How do you know counting evolved through the need to count sheep? It could have as well evolved through the need to count how many berries were gathered and how to split them evenly among all the people of a tribe.
@@bjornfeuerbacher5514 Ya, it could be but I read this in George Simon's topology. That can be contested and can even be distinct for different civilisations, but this premise is not improbabal given the hunter gatherer state of early societies.
@@bjornfeuerbacher5514 Ya, you're right, My appologies for a bewildered reply. The way I should have stated my point is that one of the historiographical perspectives on development of counting attributes its evolution to the need to keep track of sheeps by shepherds which is possible for agriculture and livestock rearing had been a part of initial human settlement period. Your argument is also acceptable and can be one perspective to look at this. But what I am requiring is a study of how animal-human interaction could have produced/evolved mathematics. Counting was a possible example.
Nice problem, Michael. However, from my perspective, the geometry problems that you solve in your channel are by far simpler than the algebra/calculus ones.
Every school classroom used to have those. (We also had slate tablets and ink wells, and in high school there was a giant slide rule up front, so I may be older than you.) 🙂 The compasses were made from hardwood and had a rubber tip, like an eraser, to form the point. Probably about a foot long.
@@TomFarrell-p9z: No ink wells for us but giant compasses I vaguely remember from high school in the 1960's. Ink wells? Hell you must be from the late 1930's!
@@roberttelarket4934 LOL! I exaggerated a little. No slate tablets, and the ink wells (and stains) were there, but no ink bottles.
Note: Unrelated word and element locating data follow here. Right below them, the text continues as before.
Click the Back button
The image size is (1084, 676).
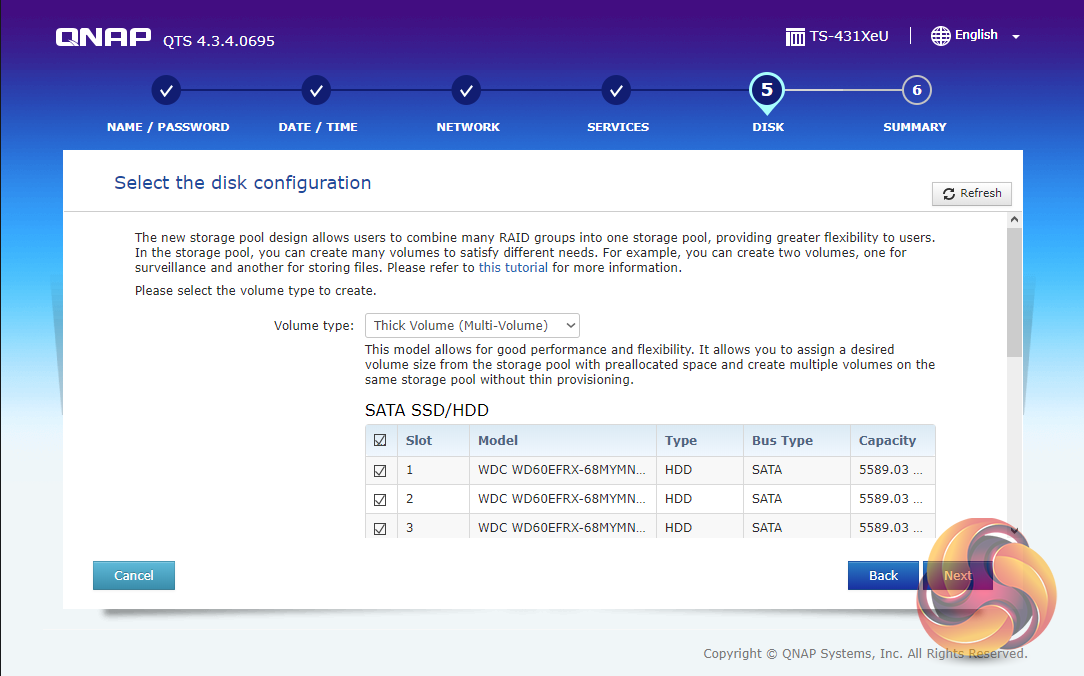[883, 575]
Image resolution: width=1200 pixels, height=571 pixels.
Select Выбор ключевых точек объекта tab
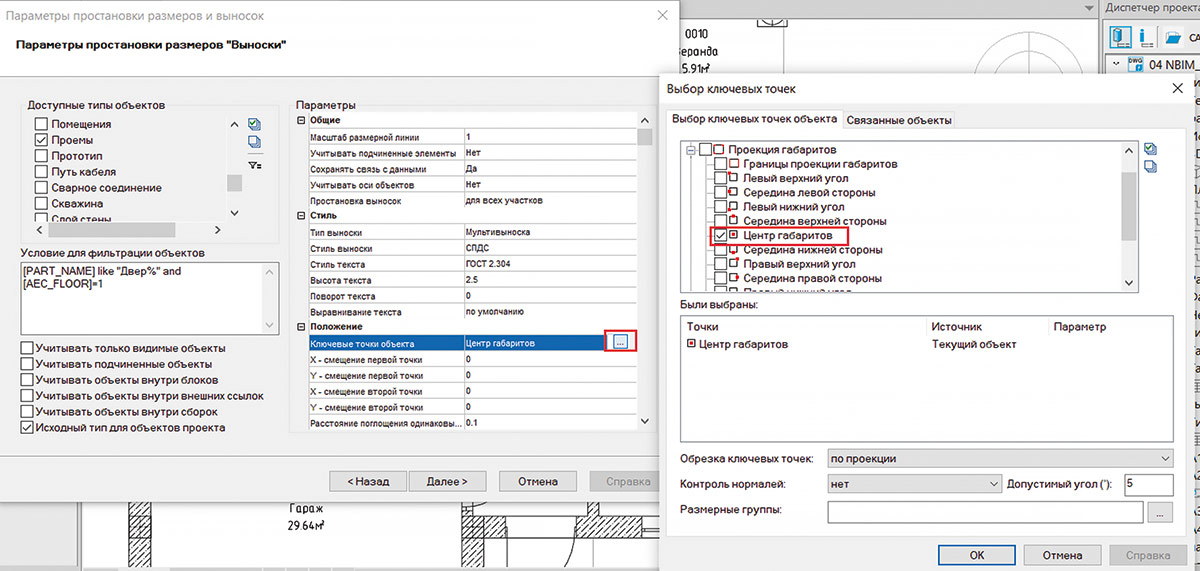point(755,119)
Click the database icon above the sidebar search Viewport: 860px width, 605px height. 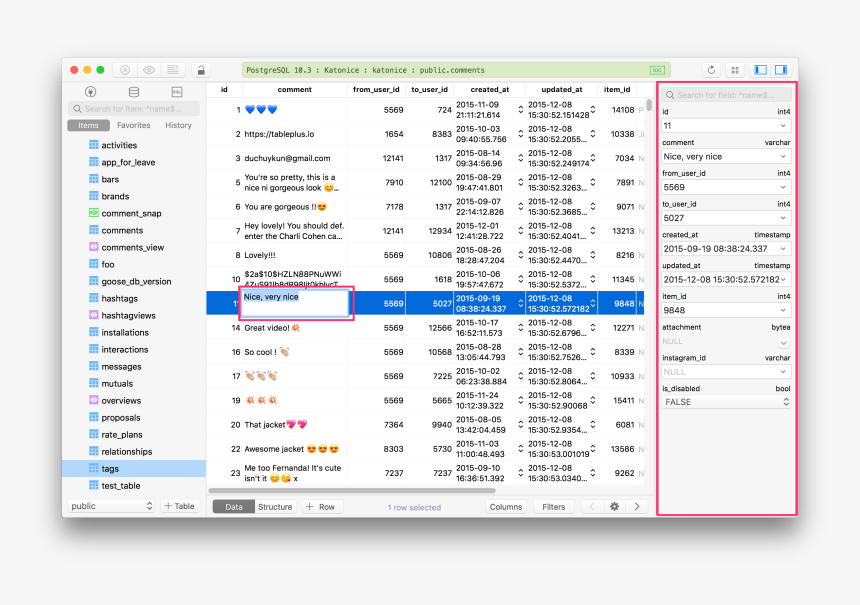click(134, 92)
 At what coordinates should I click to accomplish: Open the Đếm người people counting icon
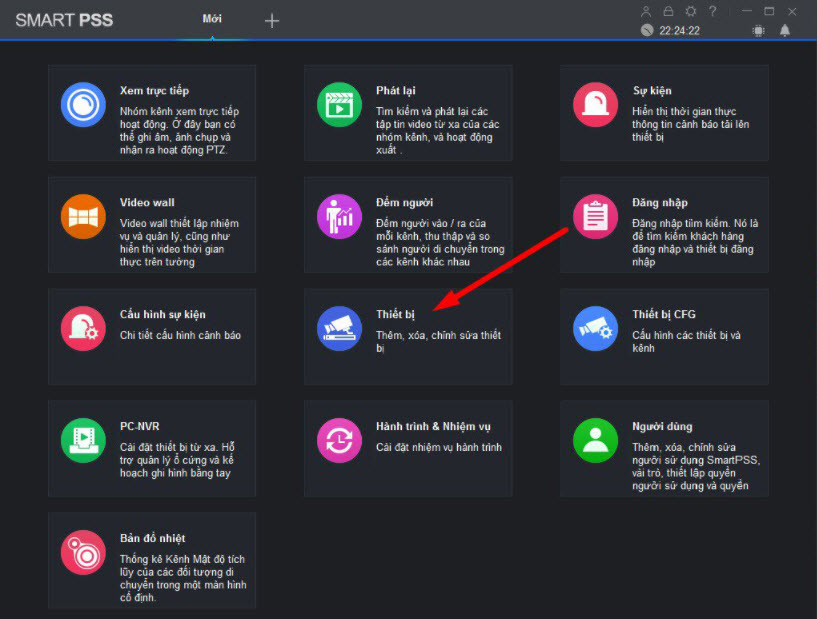[339, 216]
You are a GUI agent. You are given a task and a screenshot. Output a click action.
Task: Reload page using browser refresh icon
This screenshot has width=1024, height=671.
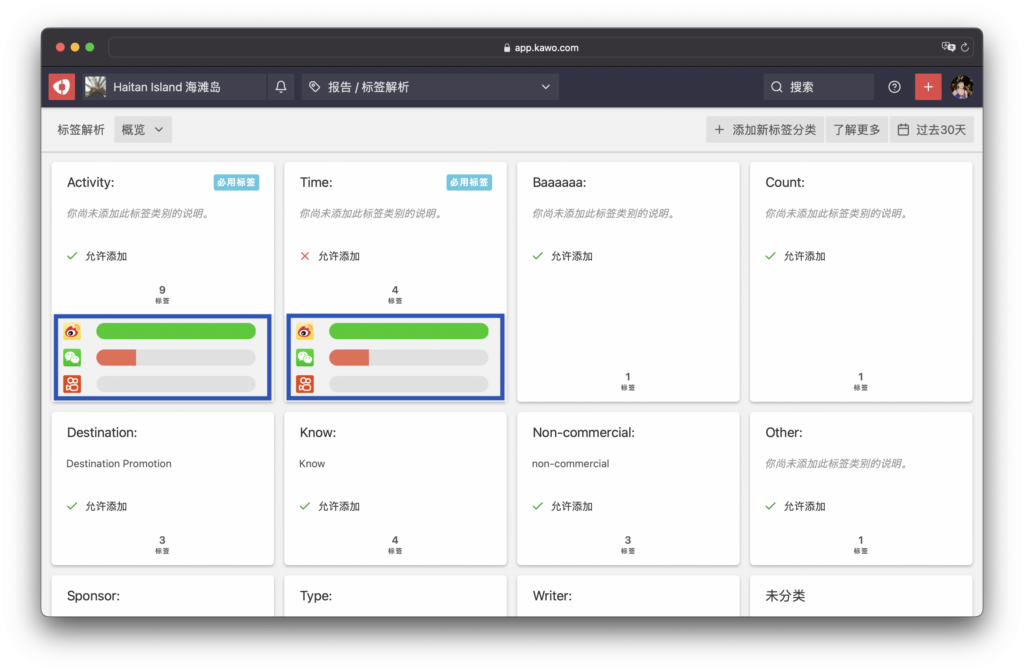click(964, 47)
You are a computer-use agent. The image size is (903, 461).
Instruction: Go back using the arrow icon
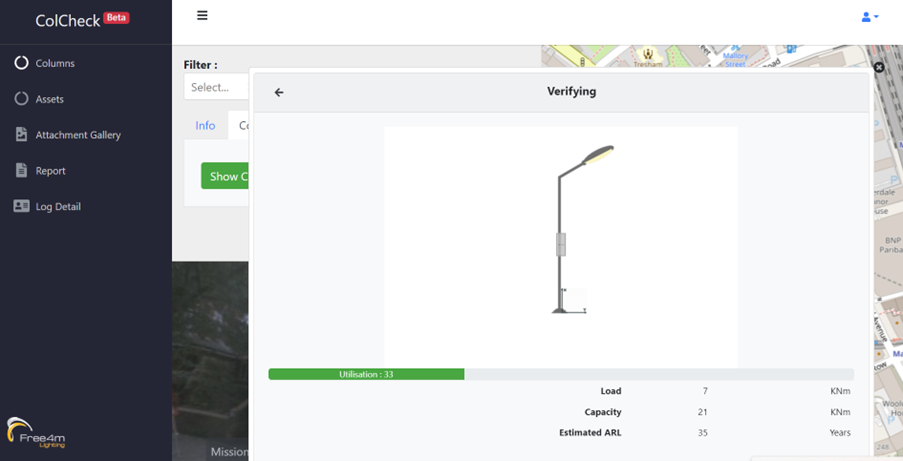[279, 92]
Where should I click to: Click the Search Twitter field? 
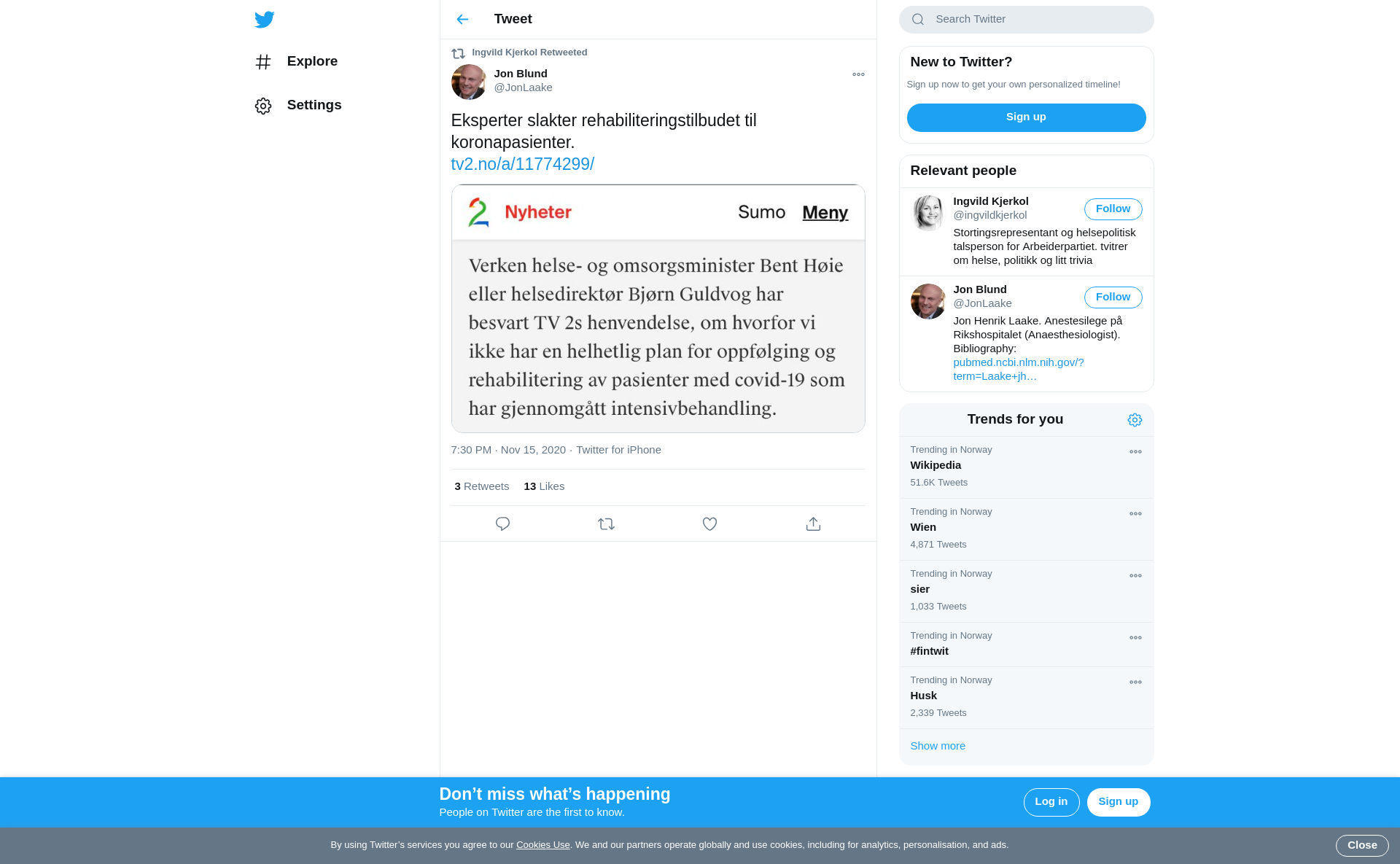point(1026,20)
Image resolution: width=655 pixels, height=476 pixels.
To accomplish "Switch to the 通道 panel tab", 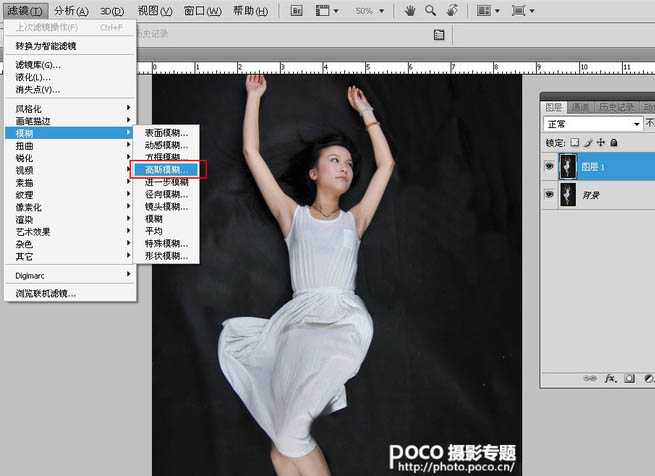I will pyautogui.click(x=580, y=107).
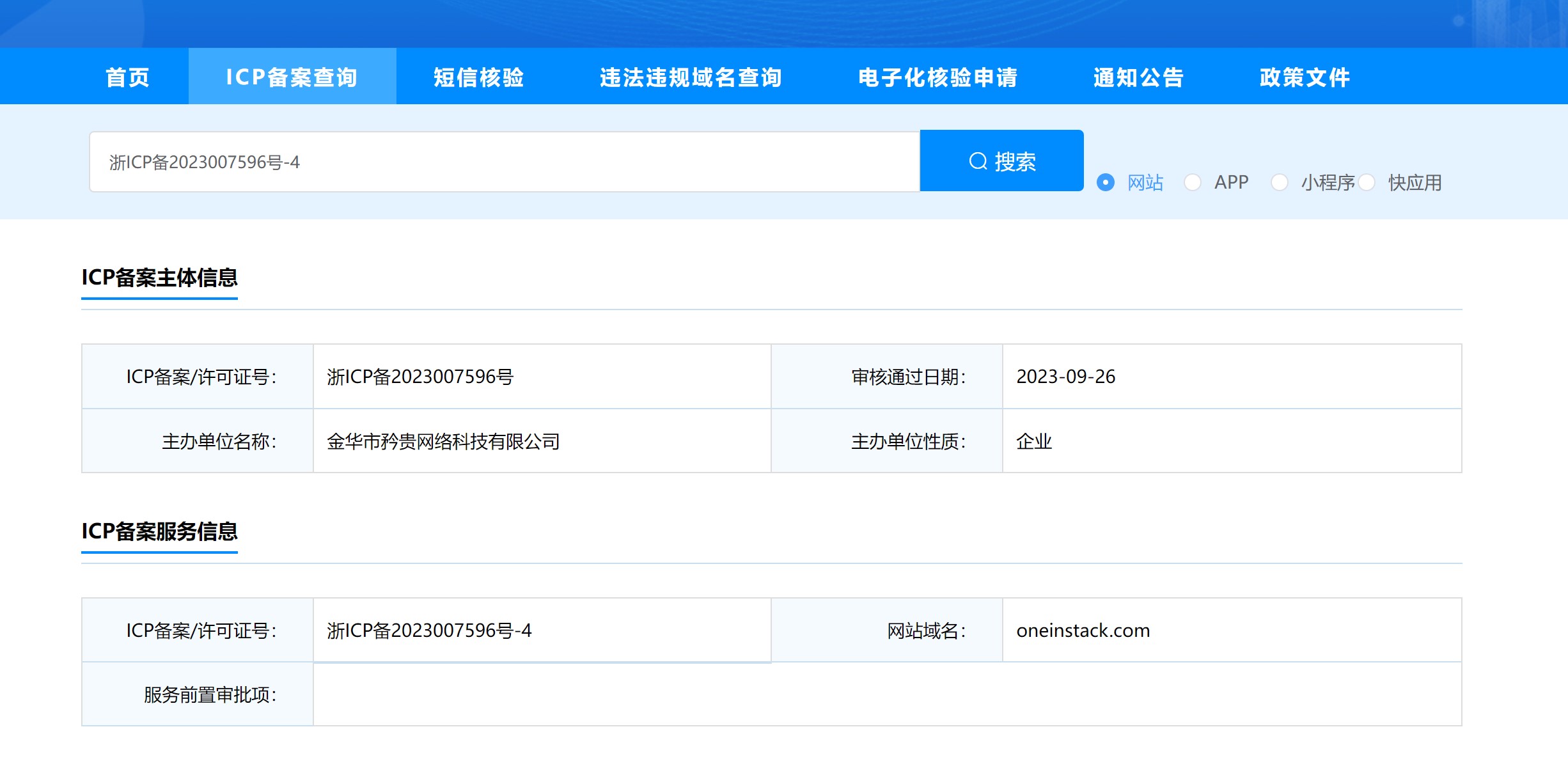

In 4th grade we transferred to a newly opened elementary school (in 1971) and--I found out much later--our principal spent a day at the school district''s warehouse picking out the best of the old desks and chairs to fill the classrooms after their new furniture budget ran out. We had one room schools in that district until the late 1940's and I'm sure some of those desks came from when they were closed. Not sure how much older than that the desks actually were. Wonderful teachers and a great math education though. Perfectly good prep for college and careers in the maths, sciences, and engineering.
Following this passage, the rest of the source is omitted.